## PROBLEM STATEMENT
Start at the line in the entries below that contains "Task: Click the globe language icon", stop at the line that contains "Given: Tap the Payment Attribute label", and output exactly the lines in that span, both ends included.

== == ==

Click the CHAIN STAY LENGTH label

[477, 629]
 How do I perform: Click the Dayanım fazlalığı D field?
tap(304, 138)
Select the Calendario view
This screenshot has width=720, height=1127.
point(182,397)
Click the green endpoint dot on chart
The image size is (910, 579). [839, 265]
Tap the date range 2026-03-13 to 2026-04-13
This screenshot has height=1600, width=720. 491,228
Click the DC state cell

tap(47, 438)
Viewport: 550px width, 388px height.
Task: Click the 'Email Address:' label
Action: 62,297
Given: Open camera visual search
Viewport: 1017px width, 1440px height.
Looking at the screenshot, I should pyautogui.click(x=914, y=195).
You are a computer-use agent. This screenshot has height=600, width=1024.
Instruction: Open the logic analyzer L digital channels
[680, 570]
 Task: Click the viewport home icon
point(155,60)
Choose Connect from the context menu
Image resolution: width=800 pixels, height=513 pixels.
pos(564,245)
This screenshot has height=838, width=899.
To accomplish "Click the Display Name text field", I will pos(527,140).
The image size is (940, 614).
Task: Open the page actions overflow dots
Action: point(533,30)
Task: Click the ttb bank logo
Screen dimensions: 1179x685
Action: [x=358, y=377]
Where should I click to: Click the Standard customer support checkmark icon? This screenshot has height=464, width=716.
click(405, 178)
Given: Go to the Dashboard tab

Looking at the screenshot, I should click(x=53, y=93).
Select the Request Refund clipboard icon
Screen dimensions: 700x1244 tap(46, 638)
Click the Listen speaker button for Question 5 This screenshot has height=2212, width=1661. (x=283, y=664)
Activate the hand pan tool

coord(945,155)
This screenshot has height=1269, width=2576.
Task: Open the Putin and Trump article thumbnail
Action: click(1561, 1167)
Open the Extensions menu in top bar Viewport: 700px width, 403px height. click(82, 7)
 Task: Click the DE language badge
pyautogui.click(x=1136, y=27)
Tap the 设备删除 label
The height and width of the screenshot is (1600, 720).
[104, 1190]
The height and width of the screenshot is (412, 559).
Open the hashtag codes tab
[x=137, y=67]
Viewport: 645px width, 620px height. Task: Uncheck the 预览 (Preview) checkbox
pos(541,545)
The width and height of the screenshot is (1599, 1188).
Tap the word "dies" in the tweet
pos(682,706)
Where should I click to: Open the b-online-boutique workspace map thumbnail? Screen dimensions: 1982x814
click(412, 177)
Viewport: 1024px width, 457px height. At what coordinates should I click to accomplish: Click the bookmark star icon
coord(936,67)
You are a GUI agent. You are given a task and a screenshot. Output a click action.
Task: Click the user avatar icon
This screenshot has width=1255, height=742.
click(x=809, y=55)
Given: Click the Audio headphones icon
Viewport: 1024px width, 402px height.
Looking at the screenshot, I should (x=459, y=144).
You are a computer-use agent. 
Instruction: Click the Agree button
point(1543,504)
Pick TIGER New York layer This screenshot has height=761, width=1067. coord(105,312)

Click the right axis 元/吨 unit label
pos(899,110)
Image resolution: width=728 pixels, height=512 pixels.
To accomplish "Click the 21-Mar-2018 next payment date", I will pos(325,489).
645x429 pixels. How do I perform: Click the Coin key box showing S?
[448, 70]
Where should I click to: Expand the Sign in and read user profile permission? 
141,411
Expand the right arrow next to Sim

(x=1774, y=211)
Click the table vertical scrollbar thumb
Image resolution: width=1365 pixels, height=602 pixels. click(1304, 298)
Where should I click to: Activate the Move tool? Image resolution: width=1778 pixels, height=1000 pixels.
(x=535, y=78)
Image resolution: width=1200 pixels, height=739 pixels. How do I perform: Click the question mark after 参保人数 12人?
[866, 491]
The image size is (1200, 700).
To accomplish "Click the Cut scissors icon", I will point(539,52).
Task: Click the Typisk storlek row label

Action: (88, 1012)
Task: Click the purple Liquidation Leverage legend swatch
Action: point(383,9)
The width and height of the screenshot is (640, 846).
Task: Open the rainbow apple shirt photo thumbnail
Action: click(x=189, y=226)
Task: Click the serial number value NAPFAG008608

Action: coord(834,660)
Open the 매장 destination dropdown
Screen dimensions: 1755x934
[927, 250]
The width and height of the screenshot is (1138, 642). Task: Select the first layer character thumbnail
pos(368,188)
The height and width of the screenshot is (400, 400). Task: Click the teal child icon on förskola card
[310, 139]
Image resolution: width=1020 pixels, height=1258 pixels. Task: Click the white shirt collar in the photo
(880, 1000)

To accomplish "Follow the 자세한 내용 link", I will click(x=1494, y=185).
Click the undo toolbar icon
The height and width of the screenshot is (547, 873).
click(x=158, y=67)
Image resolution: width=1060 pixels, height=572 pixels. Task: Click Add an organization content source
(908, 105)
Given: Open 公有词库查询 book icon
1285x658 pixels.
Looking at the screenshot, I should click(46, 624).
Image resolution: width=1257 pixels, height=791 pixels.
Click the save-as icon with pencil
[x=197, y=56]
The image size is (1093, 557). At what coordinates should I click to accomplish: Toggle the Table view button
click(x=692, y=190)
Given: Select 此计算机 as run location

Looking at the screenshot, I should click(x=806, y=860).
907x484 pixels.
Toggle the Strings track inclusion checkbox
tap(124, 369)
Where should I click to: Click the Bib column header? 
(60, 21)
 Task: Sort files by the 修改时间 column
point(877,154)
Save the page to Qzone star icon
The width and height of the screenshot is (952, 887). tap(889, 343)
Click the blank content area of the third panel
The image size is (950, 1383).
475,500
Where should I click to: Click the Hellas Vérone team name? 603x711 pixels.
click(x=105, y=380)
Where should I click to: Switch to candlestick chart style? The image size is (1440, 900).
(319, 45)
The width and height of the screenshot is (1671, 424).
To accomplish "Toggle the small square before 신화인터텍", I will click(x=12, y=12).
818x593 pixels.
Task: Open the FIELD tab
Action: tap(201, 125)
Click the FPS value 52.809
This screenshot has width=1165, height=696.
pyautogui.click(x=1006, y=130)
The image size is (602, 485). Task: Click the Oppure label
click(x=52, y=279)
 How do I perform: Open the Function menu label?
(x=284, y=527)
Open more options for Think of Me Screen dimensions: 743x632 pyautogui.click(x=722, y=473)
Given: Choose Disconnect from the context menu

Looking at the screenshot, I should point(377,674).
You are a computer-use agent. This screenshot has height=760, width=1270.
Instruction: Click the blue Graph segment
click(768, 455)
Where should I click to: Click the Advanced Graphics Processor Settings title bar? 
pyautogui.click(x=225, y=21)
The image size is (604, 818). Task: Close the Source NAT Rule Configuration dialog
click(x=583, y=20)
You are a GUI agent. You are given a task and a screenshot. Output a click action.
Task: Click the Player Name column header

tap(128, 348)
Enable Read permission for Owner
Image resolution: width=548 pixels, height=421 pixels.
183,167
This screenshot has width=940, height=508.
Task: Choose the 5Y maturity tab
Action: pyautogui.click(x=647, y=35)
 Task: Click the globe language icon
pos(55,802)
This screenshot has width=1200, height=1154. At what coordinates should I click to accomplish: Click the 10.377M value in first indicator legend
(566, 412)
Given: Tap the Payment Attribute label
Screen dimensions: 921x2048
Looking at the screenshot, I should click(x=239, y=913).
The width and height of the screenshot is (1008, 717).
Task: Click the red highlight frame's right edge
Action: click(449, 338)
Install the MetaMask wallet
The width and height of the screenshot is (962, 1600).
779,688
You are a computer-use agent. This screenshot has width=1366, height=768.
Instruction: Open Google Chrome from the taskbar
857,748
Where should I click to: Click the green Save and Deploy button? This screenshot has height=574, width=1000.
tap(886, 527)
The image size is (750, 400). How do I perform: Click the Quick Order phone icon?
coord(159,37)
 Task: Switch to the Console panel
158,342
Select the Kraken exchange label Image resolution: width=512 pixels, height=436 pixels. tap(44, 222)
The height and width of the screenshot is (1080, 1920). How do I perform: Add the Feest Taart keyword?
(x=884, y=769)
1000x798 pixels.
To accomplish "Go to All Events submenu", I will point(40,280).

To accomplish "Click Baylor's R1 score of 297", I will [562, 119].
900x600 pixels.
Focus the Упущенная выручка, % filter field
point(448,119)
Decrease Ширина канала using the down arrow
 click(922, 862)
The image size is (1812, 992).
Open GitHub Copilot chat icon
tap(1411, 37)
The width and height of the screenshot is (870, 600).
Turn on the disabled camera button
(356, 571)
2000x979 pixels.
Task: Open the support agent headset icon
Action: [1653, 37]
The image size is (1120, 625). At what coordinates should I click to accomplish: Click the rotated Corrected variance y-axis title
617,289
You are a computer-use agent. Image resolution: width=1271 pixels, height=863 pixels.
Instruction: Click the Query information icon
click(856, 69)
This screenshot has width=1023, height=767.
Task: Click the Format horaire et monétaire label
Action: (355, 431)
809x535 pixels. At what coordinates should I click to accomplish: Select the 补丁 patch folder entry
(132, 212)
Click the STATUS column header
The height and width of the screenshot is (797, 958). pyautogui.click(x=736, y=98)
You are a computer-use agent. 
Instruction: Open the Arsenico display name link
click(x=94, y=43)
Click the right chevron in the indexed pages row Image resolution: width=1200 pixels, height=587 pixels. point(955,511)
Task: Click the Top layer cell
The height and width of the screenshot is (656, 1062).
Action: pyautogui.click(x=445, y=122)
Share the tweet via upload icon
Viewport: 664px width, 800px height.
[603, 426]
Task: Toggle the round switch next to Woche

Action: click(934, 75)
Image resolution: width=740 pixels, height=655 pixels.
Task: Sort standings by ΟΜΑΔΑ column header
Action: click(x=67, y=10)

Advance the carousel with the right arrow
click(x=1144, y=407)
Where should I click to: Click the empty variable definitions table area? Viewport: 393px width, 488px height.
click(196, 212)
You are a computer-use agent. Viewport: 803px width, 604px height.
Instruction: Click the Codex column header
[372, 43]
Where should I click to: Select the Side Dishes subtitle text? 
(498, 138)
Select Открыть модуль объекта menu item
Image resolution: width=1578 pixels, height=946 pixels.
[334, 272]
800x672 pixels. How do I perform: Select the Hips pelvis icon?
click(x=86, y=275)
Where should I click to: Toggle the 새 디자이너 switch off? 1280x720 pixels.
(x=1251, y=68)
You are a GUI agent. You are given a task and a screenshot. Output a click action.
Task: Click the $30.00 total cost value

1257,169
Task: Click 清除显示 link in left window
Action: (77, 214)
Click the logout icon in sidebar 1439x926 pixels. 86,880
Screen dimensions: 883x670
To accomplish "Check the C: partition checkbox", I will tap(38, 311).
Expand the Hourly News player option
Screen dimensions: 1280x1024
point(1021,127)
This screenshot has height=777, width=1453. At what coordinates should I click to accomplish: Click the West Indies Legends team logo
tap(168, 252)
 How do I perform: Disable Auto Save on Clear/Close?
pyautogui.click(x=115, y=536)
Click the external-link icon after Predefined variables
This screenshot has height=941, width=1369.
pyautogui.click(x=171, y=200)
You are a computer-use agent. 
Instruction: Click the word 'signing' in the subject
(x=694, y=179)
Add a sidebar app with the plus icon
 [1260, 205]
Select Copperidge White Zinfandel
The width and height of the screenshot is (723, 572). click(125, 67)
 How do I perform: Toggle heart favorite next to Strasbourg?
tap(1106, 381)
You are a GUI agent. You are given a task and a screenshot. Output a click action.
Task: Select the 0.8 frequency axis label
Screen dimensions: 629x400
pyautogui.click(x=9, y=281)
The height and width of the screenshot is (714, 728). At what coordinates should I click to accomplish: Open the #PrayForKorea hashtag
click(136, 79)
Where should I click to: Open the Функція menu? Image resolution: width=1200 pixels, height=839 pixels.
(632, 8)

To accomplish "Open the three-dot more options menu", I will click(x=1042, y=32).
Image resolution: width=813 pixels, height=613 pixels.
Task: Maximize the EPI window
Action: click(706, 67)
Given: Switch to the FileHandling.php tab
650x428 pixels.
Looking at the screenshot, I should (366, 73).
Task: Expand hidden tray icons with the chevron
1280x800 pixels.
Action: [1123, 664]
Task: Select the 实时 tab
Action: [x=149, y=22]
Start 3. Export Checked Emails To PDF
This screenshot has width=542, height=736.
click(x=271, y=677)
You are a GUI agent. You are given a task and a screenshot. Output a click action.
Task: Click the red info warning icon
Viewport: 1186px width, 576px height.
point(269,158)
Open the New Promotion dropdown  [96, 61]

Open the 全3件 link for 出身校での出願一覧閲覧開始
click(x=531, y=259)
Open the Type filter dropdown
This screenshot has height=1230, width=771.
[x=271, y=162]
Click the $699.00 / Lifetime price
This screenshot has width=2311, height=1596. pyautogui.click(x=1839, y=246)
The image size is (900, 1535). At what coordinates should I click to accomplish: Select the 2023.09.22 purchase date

== == ==

## WORKED SOLUTION
 Task: Click the globe language icon
pos(55,802)
This screenshot has width=1200, height=1154. At what coordinates should I click to accomplish: Click the 10.377M value in first indicator legend
(566, 412)
Given: Tap the Payment Attribute label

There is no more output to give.